How this works
Punch-in / punch-out is one of the more error-prone everyday calculations because clock arithmetic doesn't behave like decimal arithmetic. 7:45 + 45 minutes is 8:30, not 8:90. Crossing midnight throws off the simple "end − start" subtraction (a 22:00–06:00 shift is 8 h, not −16 h). And payroll wants decimal hours (7.5), not the colon format you actually worked (7:30). The calculator handles all three: it converts both inputs to total minutes since 00:00, subtracts, wraps to a positive number when needed (or when you tick "next day"), subtracts your unpaid break, and reports the result both as h:mm for sanity-checking and as decimal hours for slotting into a payroll spreadsheet. The break field is the most-overlooked piece — most jurisdictions treat unpaid lunches as time worked unless explicitly subtracted.
The formula
startHour, startMin, endHour, endMin — taken from the two HH:MM inputs in 24-hour clock. unpaidBreak is in minutes, default 0. The 24 × 60 = 1440-minute wrap is what makes overnight shifts work; we apply it whenever the raw subtraction is negative, plus an explicit "next day" toggle for cases where you want the wrap regardless (e.g. a 24-hour on-call shift starting and ending at 09:00).
Example calculation
- Start: 09:00. End: 17:30. Break: 30 min.
- Elapsed = 17:30 − 09:00 = 8 h 30 min = 510 min.
- Worked = 510 − 30 = 480 min = 8:00 = 8.00 h decimal.
- Overnight example: 22:00 → 06:00, no break. Raw = −16 h, but adding 24 h gives 8 h.
Frequently asked questions
Why does payroll want decimal hours instead of h:mm?
Because hourly pay is a multiplication: hours × rate.
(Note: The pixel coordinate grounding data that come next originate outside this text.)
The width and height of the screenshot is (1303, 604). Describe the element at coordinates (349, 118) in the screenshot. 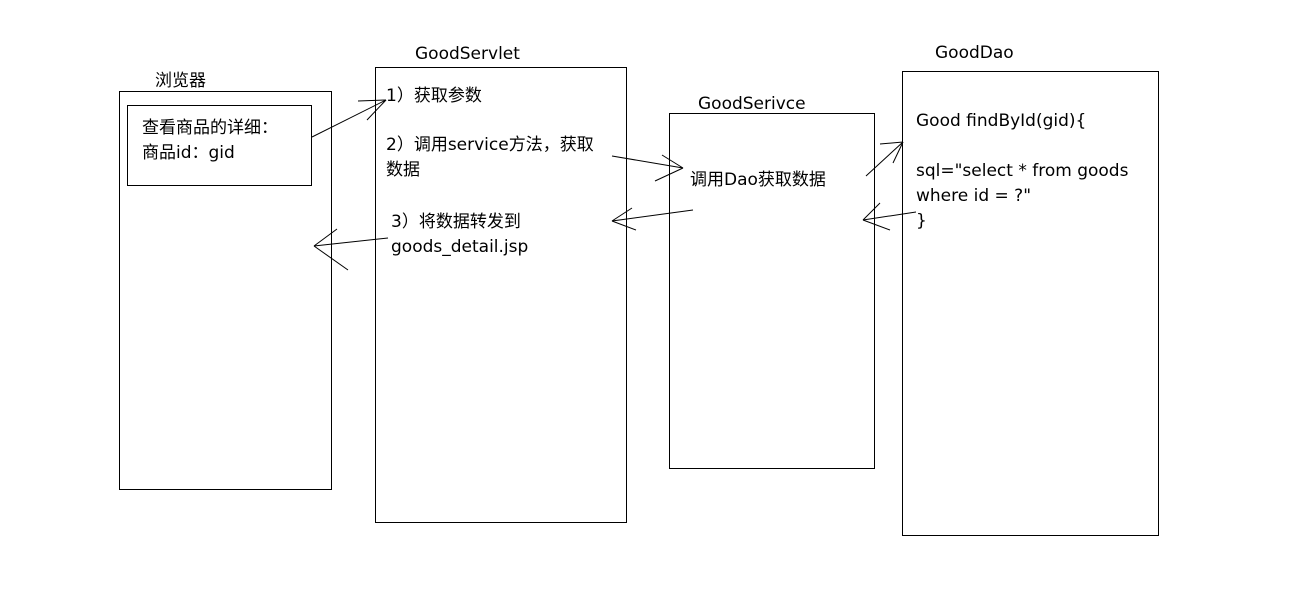

I see `arrow-browser-to-servlet` at that location.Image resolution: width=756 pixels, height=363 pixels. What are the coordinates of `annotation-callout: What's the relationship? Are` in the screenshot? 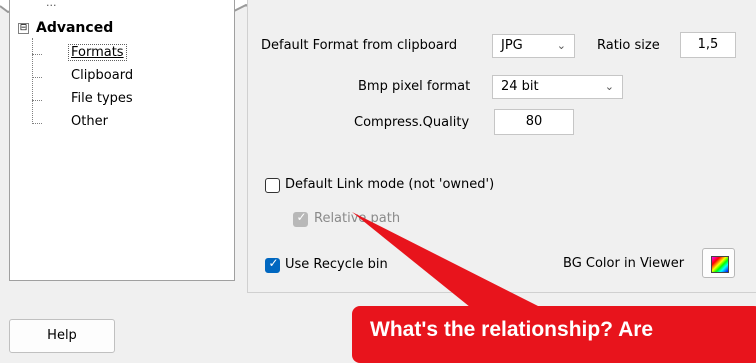 It's located at (554, 334).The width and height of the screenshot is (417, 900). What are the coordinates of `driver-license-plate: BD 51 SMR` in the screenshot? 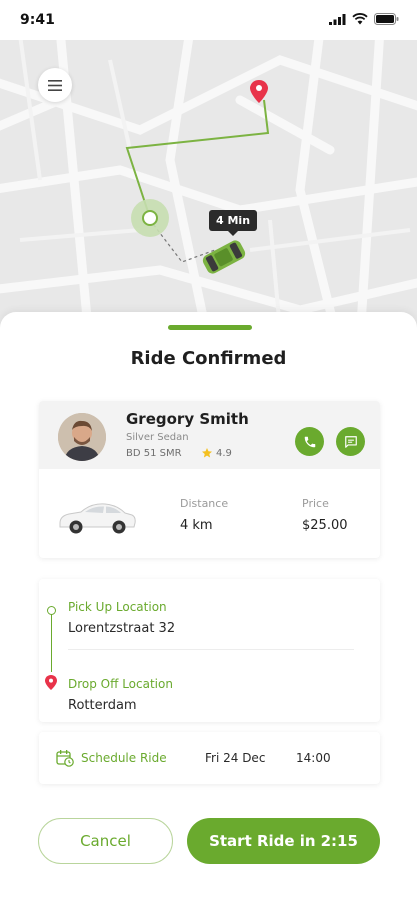 It's located at (154, 454).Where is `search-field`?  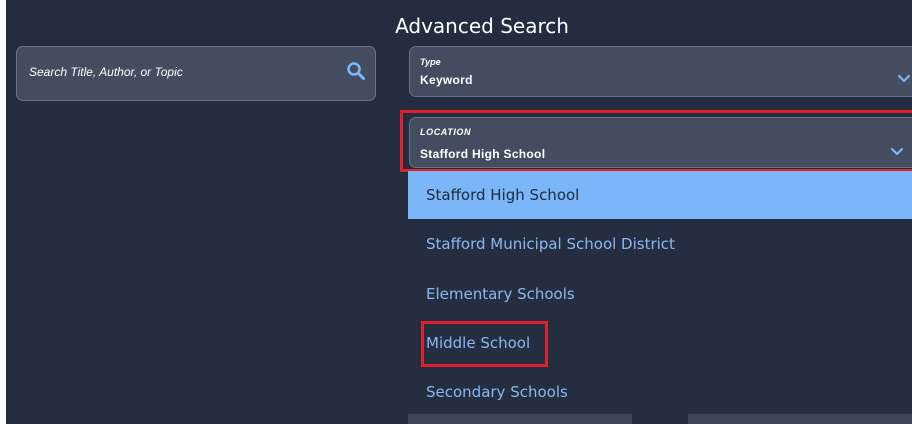 search-field is located at coordinates (196, 74).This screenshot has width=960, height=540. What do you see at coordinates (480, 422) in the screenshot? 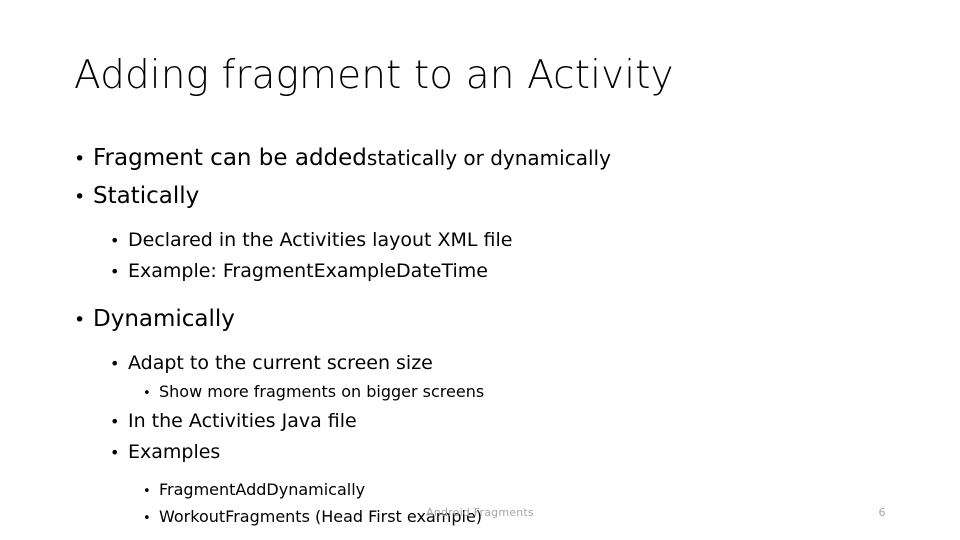
I see `bullet-item: • In the Activities Java file` at bounding box center [480, 422].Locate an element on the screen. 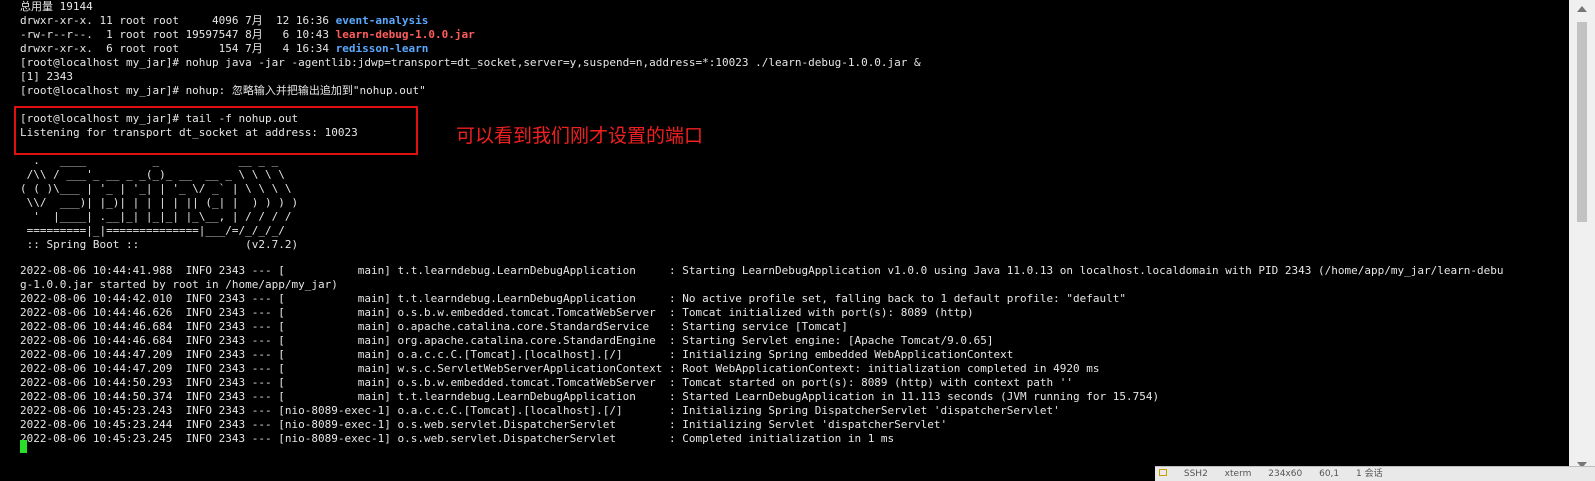  status-protocol: SSH2 is located at coordinates (1196, 474).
Spreadsheets and payroll systems can't multiply 7:30 by an hourly rate without first converting it. 7:30 in clock format is actually 7 hours and 30 minutes — but 30 minutes is half an hour, so as a decimal it's 7.5. Multiply by $20/h and you get $150. If you naively multiplied 7.30 by 20 you'd get $146 — short by $4. The mistake comes from minutes being base-60 while pay is base-10, and decimal hours bridges the gap.
I worked a shift that crossed midnight — do I still need to tick the box?
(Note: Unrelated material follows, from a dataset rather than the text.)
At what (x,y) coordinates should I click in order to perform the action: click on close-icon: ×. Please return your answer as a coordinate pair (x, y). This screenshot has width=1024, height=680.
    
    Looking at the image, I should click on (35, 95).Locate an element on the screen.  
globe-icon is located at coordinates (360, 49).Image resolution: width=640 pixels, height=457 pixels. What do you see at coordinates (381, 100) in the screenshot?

Usually no — when the end time is earlier than the start time, the calculator assumes you crossed midnight and adds 24 hours automatically (so 22:00 → 06:00 just works). The toggle is for the edge case where the end time is later than (or equal to) the start time but you still want the +24 h: a 24-hour on-call from 09:00 to 09:00 is exactly that. If you don't tick it, the calculator reads it as a zero-minute shift.
Can I add multiple breaks?
Sum them and enter the total. If you took a 30-minute lunch and two 15-minute coffee breaks, type 60. Most workplaces only count unpaid breaks toward this number — paid 5-minute pauses don't subtract. If you're tracking shifts where the breaks vary day to day, it's worth keeping them in a separate column on your timesheet rather than merging them into one figure.
How do I round to the nearest quarter hour for billing?
Take the decimal-hours number and round to the nearest 0.25 (or 0.1 for tenths-of-an-hour). For 7.45 h that's 7.50; for 7.55 h it's also 7.50 if you round to nearest, or 7.75 if your contract specifies always-round-up. Be careful — different jurisdictions and contracts have different rules: round-down, round-to-nearest, round-up-after-7-min are all common. Don't mix h:mm and decimal in the same calculation; convert to decimal first, then round. The calculator gives you both forms so you can see what you're rounding from.